NY Regents Life Science: Biology Module 4 human body systems: a complete overview of reproduction, development, coordination, transport and immunity
A deep-dive guide to Module 4 of the New York Life Science: Biology Regents: reproduction and human development, cell differentiation and gene expression, the nervous and endocrine systems, transport and gas exchange and nutrition, and the immune system and disease, with the cluster patterns NYSED repeats.
Reviewed by: AI editorial process; not yet individually human-reviewed
Jump to a section
What Module 4 actually demands
Module 4 is about the whole organism: how it reproduces, develops, coordinates itself and stays alive. Under the New York State Science Learning Standards this sits within disciplinary core idea LS1, From Molecules to Organisms (with links to LS3 for reproduction). The dominant crosscutting concept is systems and system models: the Life Science: Biology Regents repeatedly asks how systems cooperate and how the body maintains stability and change (homeostasis). Many clusters are set in a real context, such as exercise, a startle response, or an antibody graph.
This guide ties together the matching dot-point pages, each with its own practice questions: reproduction and human development, cell differentiation and gene expression, the nervous and endocrine systems, transport, gas exchange and nutrition, and the immune system and disease.
Reproduction and development
Sexual reproduction (two parents, fusion of gametes at fertilization) produces genetically varied offspring; asexual reproduction (one parent, mitosis) produces identical clones. Variation is sexual reproduction's advantage; speed and reliable identical offspring are asexual reproduction's.

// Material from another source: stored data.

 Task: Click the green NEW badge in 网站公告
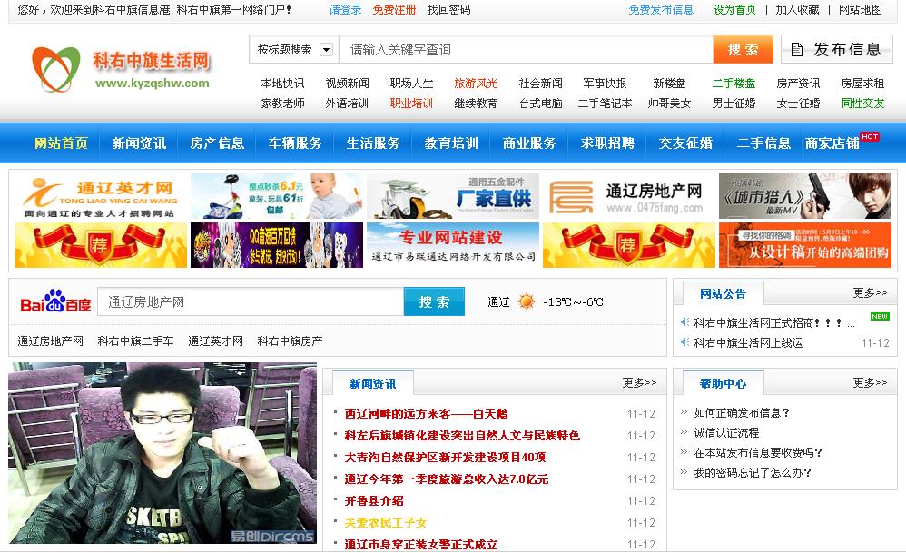coord(879,317)
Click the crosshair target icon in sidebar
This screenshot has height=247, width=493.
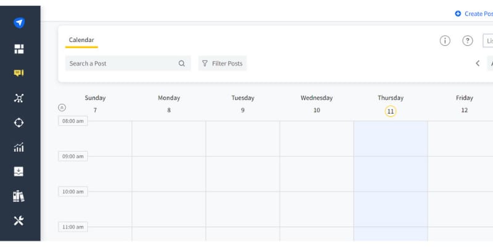tap(19, 122)
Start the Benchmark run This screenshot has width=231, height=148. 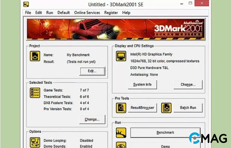(165, 133)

In humans, fertilization forms a zygote, which divides by mitosis into an embryo whose cells then differentiate. Every body cell carries the same DNA; the variety of cells comes from differentiation, not different genes.
Differentiation
Cells with identical DNA become different because they express different genes, making different proteins. This is differentiation, producing specialized cells whose structure fits their function (a nerve cell's long extensions, a red blood cell packed with haemoglobin). Stem cells are unspecialized cells that can divide and become many cell types; they build the body in development and repair it through life. Specialization gives the organism a division of labor.

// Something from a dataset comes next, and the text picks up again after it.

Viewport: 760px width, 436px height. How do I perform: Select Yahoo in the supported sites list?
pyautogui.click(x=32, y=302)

Coordination: nervous and endocrine
The body is coordinated by two systems. The nervous system uses neurons to carry fast electrical signals, giving rapid, brief responses. The endocrine system uses hormones carried in the blood, giving slower, longer-lasting responses. Both work by negative feedback to maintain homeostasis. The exam loves the comparison: nervous is fast but short-lived; endocrine is slow but sustained. Insulin (lowers glucose) and glucagon (raises it) are the standard hormonal example.

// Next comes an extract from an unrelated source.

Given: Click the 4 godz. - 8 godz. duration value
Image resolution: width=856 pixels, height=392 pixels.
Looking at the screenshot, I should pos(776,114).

Transport, gas exchange and nutrition
Three systems supply the cells. The respiratory system exchanges gases (oxygen in, carbon dioxide out) at the lungs; the digestive system breaks food into small soluble molecules and absorbs them; the circulatory system transports oxygen, nutrients and wastes. They cooperate to keep every cell supplied for respiration. During exercise, breathing and heart rate rise because muscles respire faster, the classic Making-Connections context.
Immunity and disease
Pathogens cause disease. The immune system defends the body: white blood cells engulf pathogens or make antibodies, proteins specific to one antigen. Memory cells left after an infection give a fast, large secondary response (immunity). A vaccine creates memory cells using a harmless form of the pathogen, protecting without illness. Disease disrupts homeostasis by damaging cells or processes so a variable leaves its normal range.
Check your knowledge
A mix of recall and application questions covering Module 4. Attempt them under timed conditions, then check against the solutions.
- State one advantage of sexual reproduction and one of asexual reproduction. (2 marks)
- Explain how cells with identical DNA can become different cell types. (2 marks)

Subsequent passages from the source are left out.